- [ASSIGNMENT]: Pick out all lines of the entries that include the word "will" and copy them.
━━ RAW DATA
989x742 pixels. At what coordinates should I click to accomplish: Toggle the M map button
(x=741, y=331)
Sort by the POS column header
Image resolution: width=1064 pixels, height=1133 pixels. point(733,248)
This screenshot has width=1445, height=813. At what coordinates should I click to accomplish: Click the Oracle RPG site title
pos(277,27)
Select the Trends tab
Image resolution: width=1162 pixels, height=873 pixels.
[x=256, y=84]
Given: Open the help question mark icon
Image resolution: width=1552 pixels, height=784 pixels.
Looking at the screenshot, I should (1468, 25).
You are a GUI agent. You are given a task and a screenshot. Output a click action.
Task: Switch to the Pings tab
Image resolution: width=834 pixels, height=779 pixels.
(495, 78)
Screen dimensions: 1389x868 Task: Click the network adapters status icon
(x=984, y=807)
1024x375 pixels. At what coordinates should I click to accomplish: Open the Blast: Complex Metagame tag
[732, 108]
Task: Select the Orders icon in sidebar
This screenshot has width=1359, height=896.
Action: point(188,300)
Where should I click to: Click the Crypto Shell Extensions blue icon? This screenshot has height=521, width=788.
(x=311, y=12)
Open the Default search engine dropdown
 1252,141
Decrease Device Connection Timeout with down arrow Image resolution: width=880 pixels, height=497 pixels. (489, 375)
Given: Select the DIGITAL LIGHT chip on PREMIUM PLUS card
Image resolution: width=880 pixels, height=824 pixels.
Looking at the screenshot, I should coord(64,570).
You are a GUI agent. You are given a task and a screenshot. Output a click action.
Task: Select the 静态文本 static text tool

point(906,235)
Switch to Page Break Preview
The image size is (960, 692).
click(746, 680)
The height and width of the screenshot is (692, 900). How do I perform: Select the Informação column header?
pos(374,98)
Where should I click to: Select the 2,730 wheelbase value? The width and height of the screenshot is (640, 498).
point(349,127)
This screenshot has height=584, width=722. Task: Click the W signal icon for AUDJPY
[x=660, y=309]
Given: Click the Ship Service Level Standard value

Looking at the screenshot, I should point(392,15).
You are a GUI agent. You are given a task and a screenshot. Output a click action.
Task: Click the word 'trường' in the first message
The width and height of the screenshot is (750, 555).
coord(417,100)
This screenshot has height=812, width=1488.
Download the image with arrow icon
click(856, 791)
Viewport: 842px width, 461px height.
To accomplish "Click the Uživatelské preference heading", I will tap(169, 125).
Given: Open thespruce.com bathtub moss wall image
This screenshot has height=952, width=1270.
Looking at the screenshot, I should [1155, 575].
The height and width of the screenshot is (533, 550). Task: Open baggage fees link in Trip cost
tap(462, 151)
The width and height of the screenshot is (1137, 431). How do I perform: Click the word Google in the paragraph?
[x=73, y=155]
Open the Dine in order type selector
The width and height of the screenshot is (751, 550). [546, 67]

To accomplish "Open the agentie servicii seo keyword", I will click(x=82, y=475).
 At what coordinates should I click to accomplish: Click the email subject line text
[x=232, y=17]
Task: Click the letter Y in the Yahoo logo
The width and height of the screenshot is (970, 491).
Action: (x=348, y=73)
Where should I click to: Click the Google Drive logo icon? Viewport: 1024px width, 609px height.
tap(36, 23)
━━━━
- [EXERCISE RESPONSE]:
To accomplish "Click the Uživatelské preference heading", I will tap(169, 125).
To accomplish "Open the agentie servicii seo keyword", I will click(x=82, y=475).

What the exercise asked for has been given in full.